I think that it may be best to finish studying in Algebraic Topology and then start Differential Topology.
My experience is this: To gain a deep understanding of differential topology and the power of its abstract nature you need to have a good and working experience with 1 and 2 manifolds, namely curves and surfaces (my favourite book on the area is probably Tapp's Differential Geometry of Curves and Surfaces) which can be easily visualized and provide a great deal of motivation.
On the other hand I think that Algebraic Topology doesn't really have such a prerequisite (other than some familiriaty with General Topology which I undestand you have). Also, at least in some sense, knowing Algebraic Topology will help you with Differential Topology but not the other way around (one very good book to do so is Massey's : An introduction to Algebraic Toplogy).

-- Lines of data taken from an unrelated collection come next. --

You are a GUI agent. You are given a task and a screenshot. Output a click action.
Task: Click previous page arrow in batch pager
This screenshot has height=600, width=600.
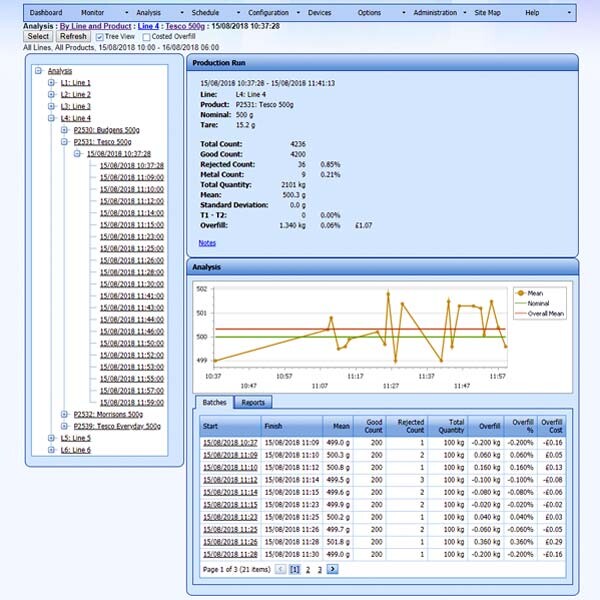pyautogui.click(x=280, y=569)
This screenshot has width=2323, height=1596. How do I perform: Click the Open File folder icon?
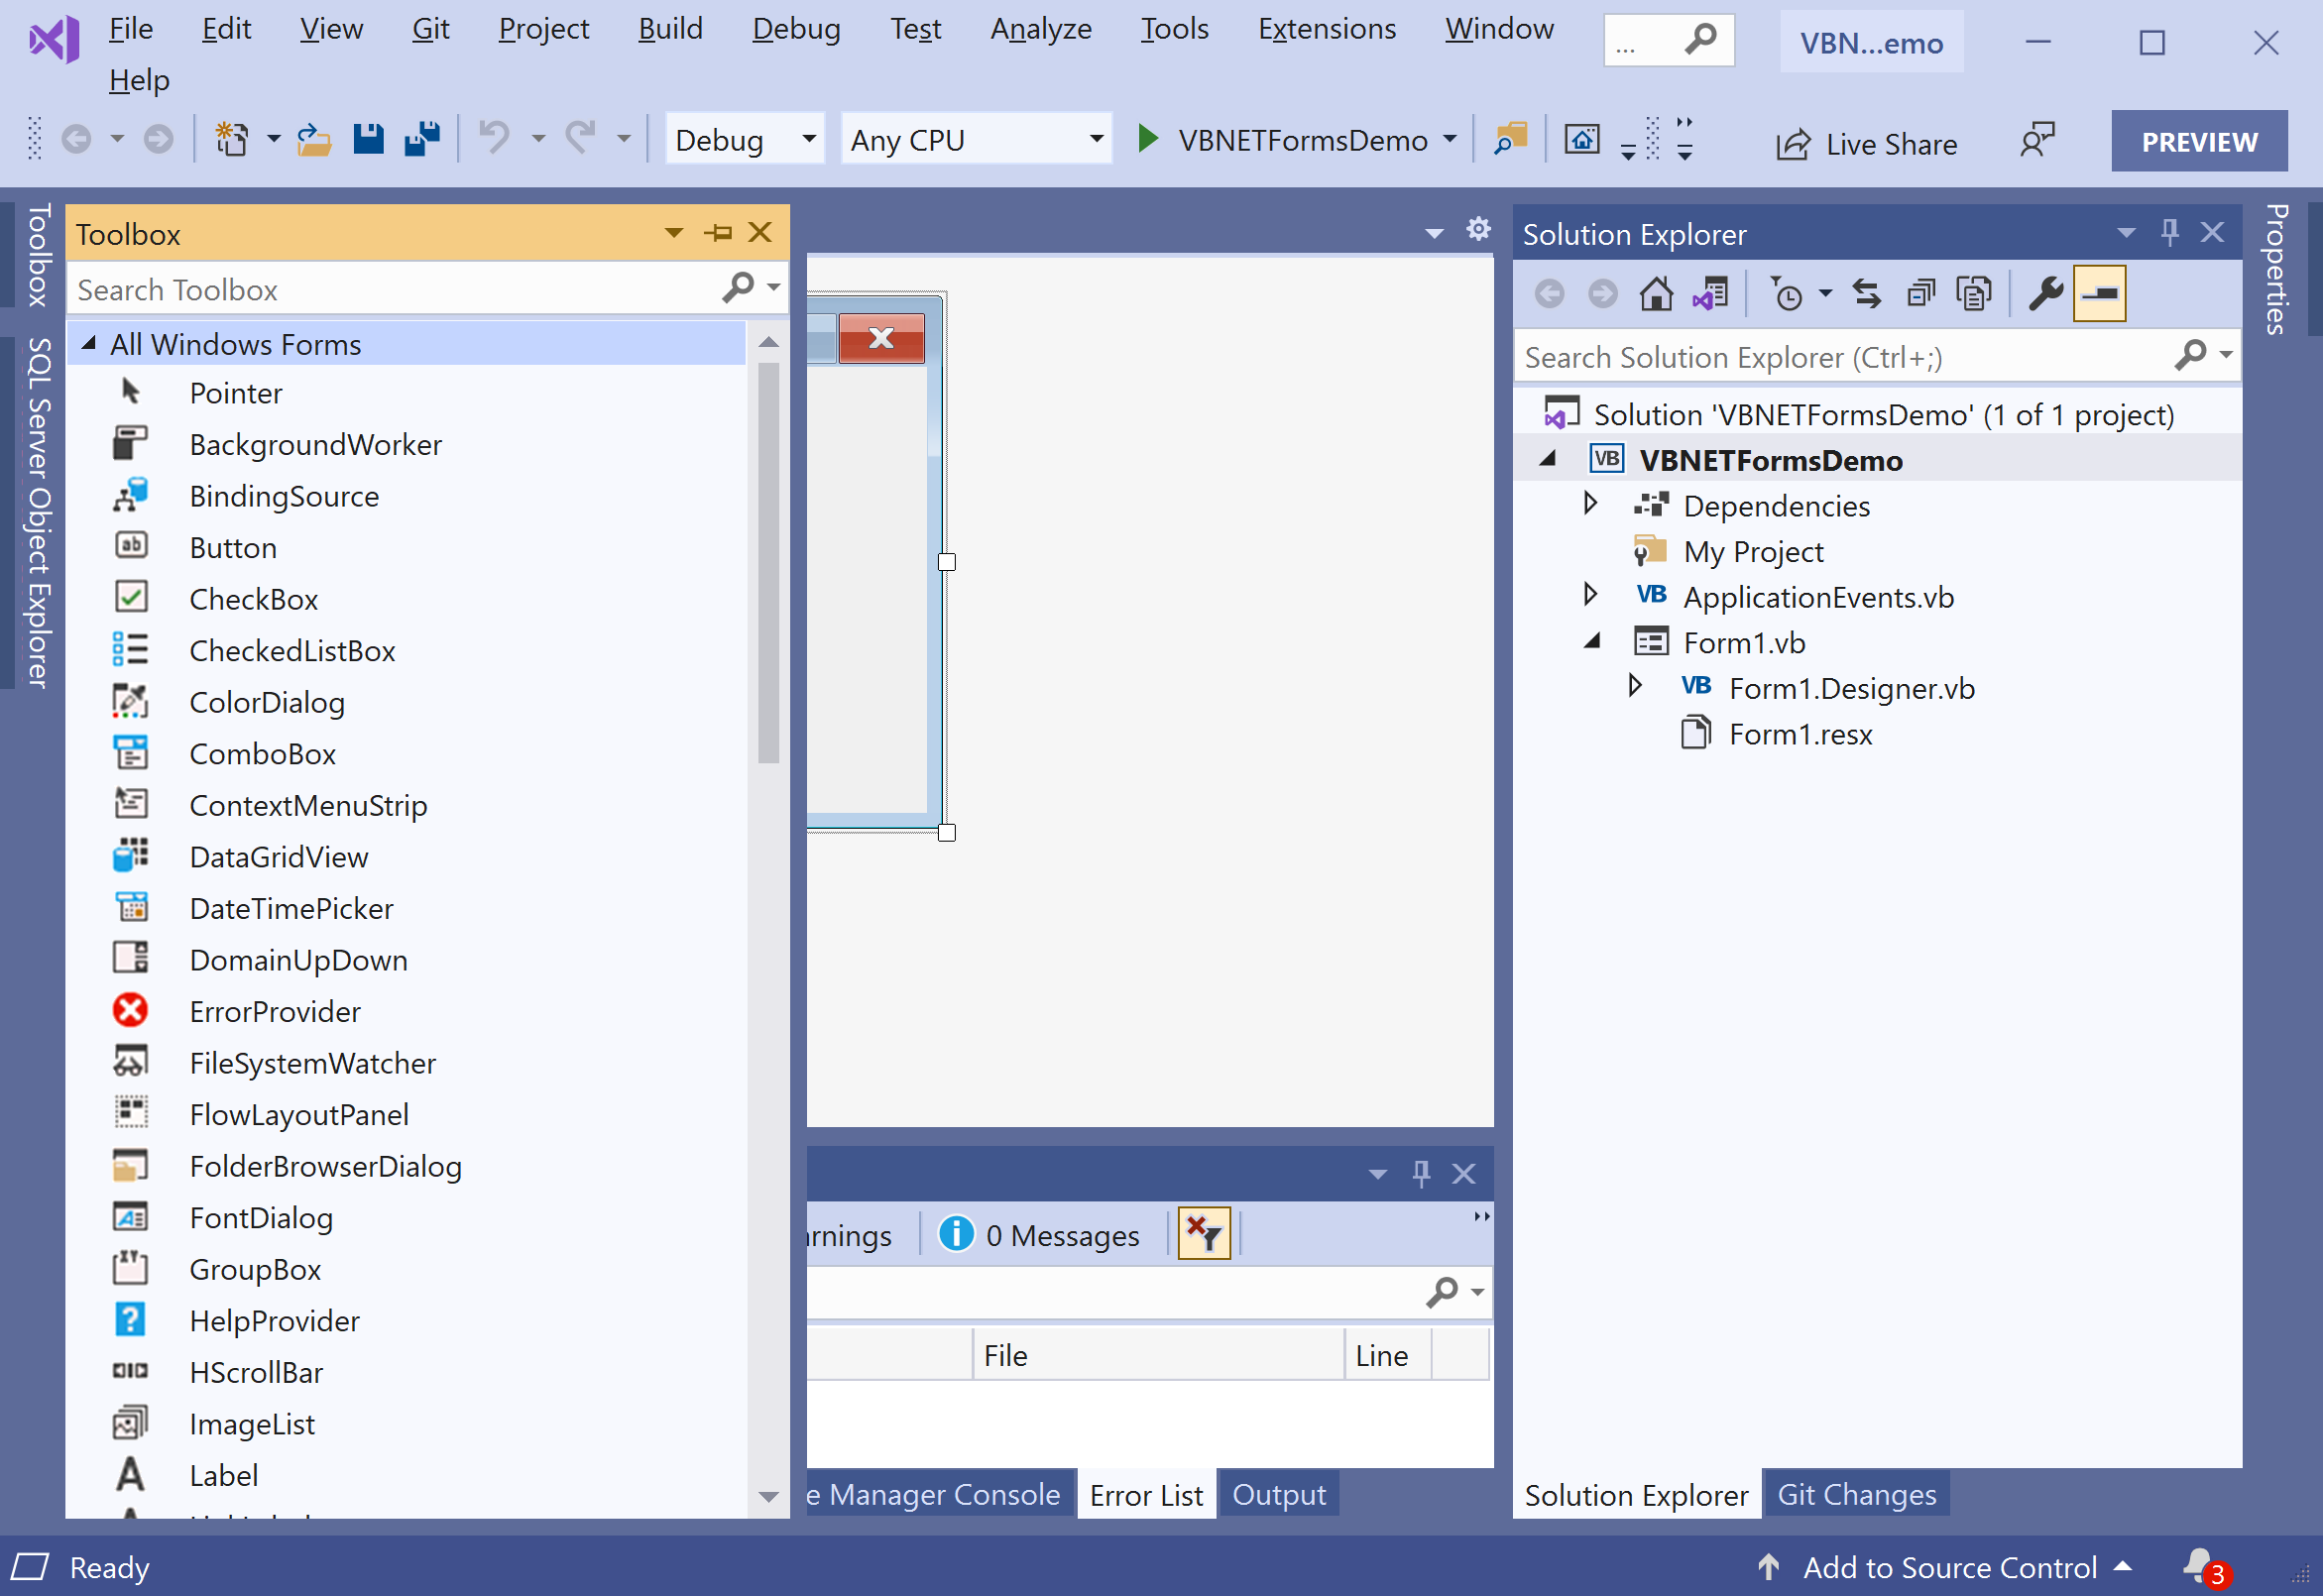(x=314, y=139)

Nevertheless, you may be willing to learn about the "inbetween" area of differential forms and De-Rham cohomology (and for that I would suggest for first reading Bachmann's "A geometric approach to Differential Forms" and then a somewhat sterile but very complete book of Madsen & Tornehave: From Calculus to Cohomology)
Nevertheless, if you want to try flexing your muscles in Differential Topology Guillemin & Pollack offer a very readble introduction. For my though , Spivak's Differential Geometry Vol 1 did the trick and made me reallize the intrinsic beauty of the subject (and it also has a chapter dedicated to Algebraic topology too!)